> **TASK GOAL**
Would you please reproduce all the entries exactly, leaving the pictures out?
********************
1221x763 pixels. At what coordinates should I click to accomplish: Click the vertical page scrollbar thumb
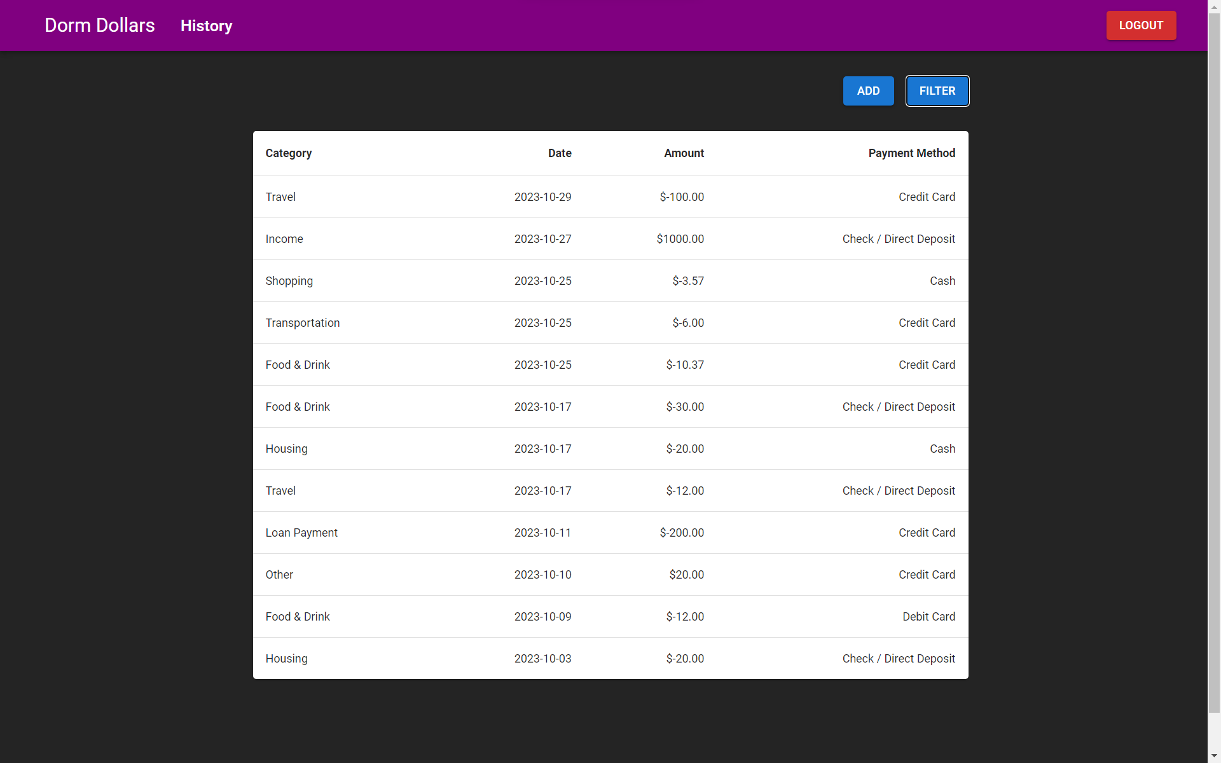click(1214, 362)
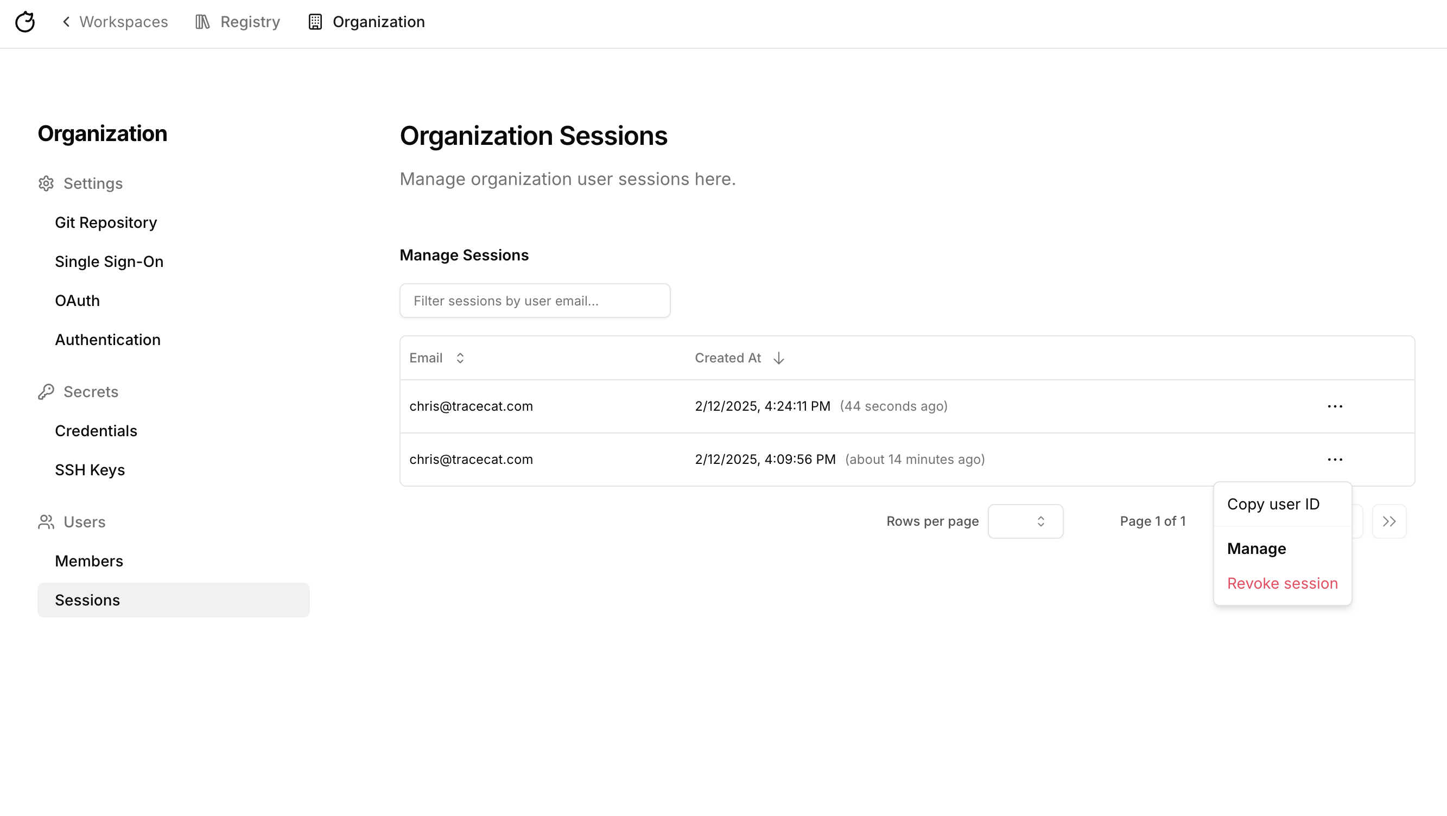1447x816 pixels.
Task: Click the Secrets key icon
Action: (46, 392)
********************
> **RESPONSE TO THE EXERCISE**
1221x763 pixels. At what coordinates should I click to accomplish: Click the vertical page scrollbar thumb
click(1214, 362)
1447x816 pixels.
Task: Click the Secrets key icon
Action: (46, 392)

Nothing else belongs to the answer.